In the attached zip, is a small trial project I have created to test things out, together with a compile format and the .md that results.
The heading levels are as I want, (I think!) but on inspecting the code the various tags are given an ID which is the same as the wording of the heading, e.g. <h2 id="garbage1">Garbage 1</h2>, <h2 id="garbage2">Garbage 2</h2>, etc.
What do I have to do to get it to merely have <h2>Garbage 1</h2>, <h2>Garbage 2</h2>, and so on.
This sounds like a Marked question to me, since that is what you are using to run the actual HTML conversion instead of Scrivener.
There is an MMD command-line argument that will omit header labels: --nolabels.

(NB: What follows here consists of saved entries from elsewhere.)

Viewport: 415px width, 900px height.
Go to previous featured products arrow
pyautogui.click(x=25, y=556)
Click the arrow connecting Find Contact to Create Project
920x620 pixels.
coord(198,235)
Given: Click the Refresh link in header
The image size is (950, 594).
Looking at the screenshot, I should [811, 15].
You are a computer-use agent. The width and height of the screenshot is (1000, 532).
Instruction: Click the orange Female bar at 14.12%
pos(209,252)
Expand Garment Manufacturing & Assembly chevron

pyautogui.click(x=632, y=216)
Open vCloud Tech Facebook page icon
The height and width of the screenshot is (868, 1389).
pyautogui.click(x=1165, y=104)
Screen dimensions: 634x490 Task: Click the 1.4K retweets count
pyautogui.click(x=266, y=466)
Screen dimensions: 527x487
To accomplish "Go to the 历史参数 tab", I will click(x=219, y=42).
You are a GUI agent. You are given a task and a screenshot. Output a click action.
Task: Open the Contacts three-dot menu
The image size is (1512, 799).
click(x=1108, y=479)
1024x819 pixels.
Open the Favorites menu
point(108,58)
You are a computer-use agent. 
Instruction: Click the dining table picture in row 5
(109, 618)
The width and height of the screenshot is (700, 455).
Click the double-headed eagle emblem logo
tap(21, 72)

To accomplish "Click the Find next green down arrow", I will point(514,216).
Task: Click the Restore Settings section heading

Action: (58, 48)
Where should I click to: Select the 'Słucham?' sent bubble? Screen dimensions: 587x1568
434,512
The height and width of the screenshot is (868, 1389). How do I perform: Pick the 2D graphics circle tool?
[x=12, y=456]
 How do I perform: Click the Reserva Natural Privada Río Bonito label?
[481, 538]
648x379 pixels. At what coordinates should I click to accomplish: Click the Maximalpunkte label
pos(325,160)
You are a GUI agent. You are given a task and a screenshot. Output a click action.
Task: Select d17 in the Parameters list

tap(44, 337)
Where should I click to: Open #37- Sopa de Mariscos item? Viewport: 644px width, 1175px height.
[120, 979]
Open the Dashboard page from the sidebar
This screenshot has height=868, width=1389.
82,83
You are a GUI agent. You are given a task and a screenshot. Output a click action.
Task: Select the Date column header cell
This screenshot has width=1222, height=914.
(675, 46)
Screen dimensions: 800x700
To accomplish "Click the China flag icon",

So whichever program you use, that’s going to be what you’re looking to customise the settings with.
To hook that into Scrivener, double-click the “Basic MultiMarkdown” (or whatever you decided to use) Format to edit it, and in the Processing pane, set it up like this:
Field values...
And here are the values for easier copy and paste:
Of course, if you have your own copy of MMD installed, you’d want to use that for the path instead of Scrivener’s built-in copy. It’s usually found in:
/usr/local/bin/multimarkdown
With Marked it’s going to be very similar. You’ll find processor settings in the Advanced preference tab.
I had tried compiling directly to HTML, but, as you say, it creates a complete web page with HTML head and body container.
That’s a somewhat hidden MultiMarkdown quirk in how it works, in that if you supply an .md file with document-oriented metadata at the top of the file, then it will presume you want a document. If you do not then you will get a snippet that is meant to be pasted into boilerplate. So by default Scrivener inserts Title and Author metadata fields—as naturally most people do want a full document when they compile. If you delete both of those fields from the compiler, you will get a snippet.
If you don’t want to remove that metadata for whatever reason, then add the --snippet command-line flag to the Processor pane setup.
Here is some example content compiled from Scrivener, using the --nolabels flag and metadata removed, from to top to bottom of the file.
Update: edited .zip to include both a Mac and Windows variant, each using the default Scrivener install location for locating the multimarkdown executable embedded within it.